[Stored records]

════════

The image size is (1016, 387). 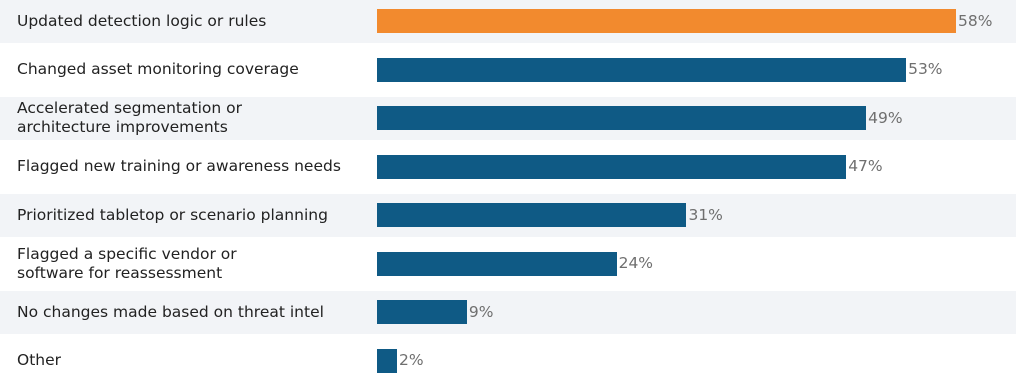 What do you see at coordinates (706, 214) in the screenshot?
I see `value-label: 31%` at bounding box center [706, 214].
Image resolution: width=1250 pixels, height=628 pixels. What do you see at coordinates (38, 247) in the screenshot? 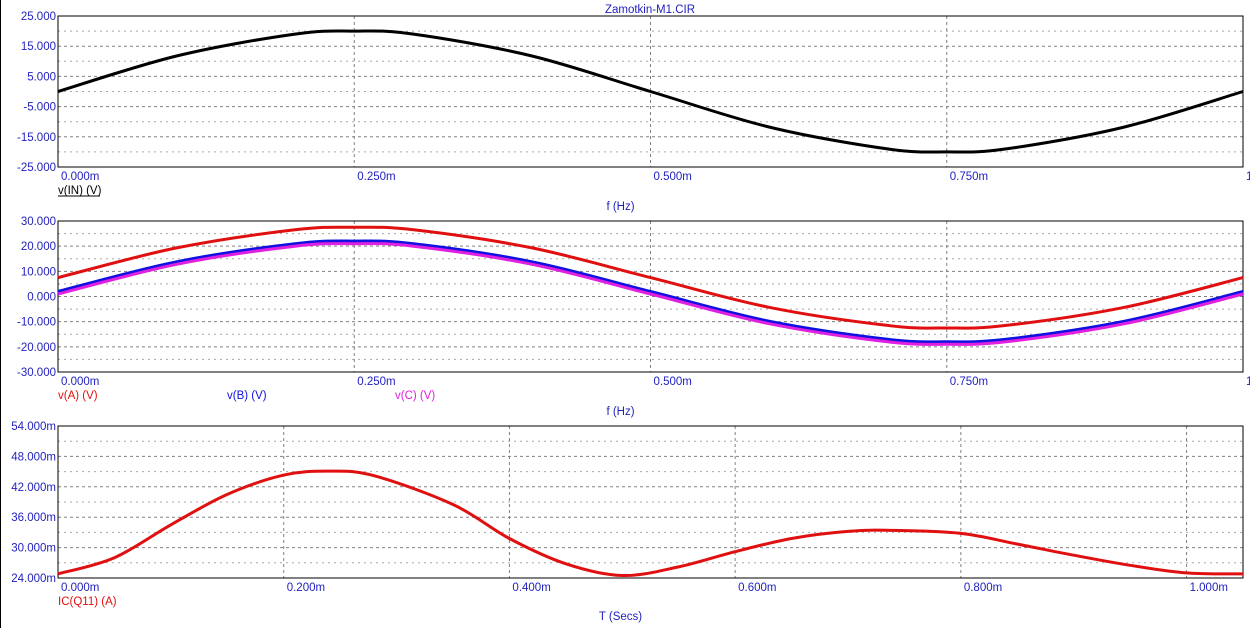
I see `y-tick-label: 20.000` at bounding box center [38, 247].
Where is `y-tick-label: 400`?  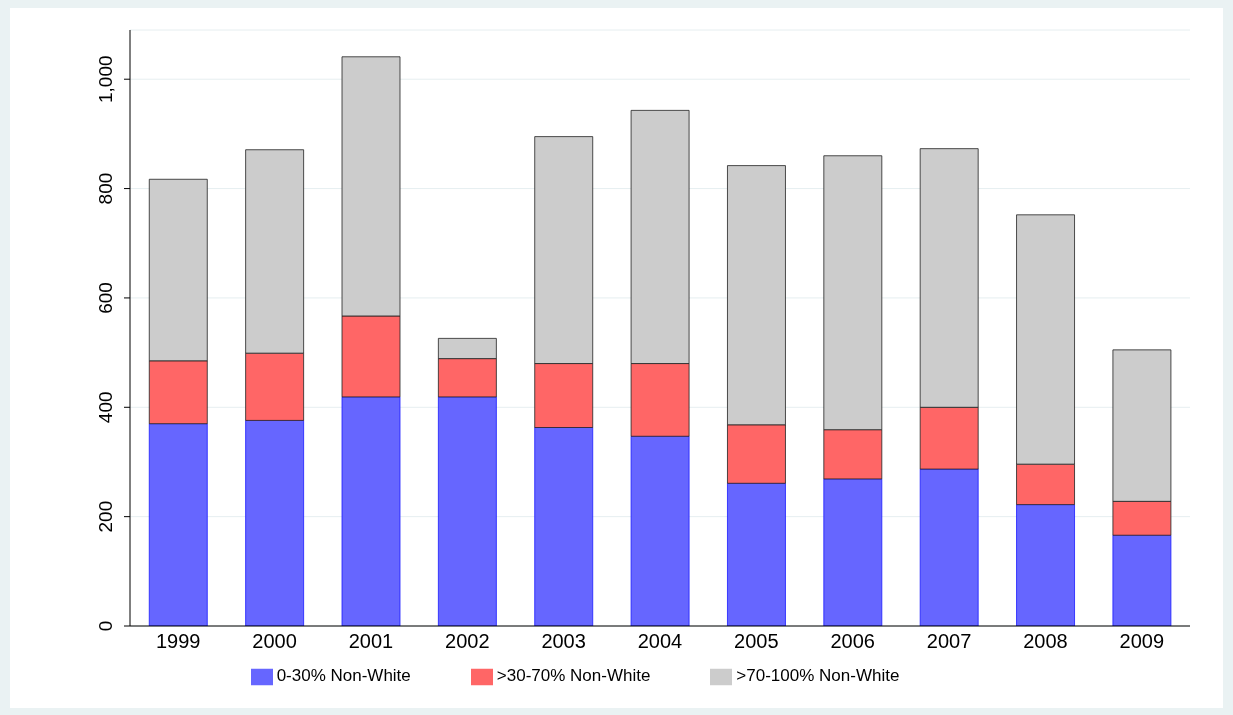
y-tick-label: 400 is located at coordinates (106, 408).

════════

DIRECTIONS FOR THIS TASK => Can you copy out the records verbatim, starting at the line that contains "Image resolution: width=1250" and running through the end of the records? Leave the pictures out of your answer.

EXERCISE RESPONSE =>
Image resolution: width=1250 pixels, height=628 pixels. What do you see at coordinates (38, 247) in the screenshot? 
I see `y-tick-label: 20.000` at bounding box center [38, 247].
Where is `y-tick-label: 400`?  
y-tick-label: 400 is located at coordinates (106, 408).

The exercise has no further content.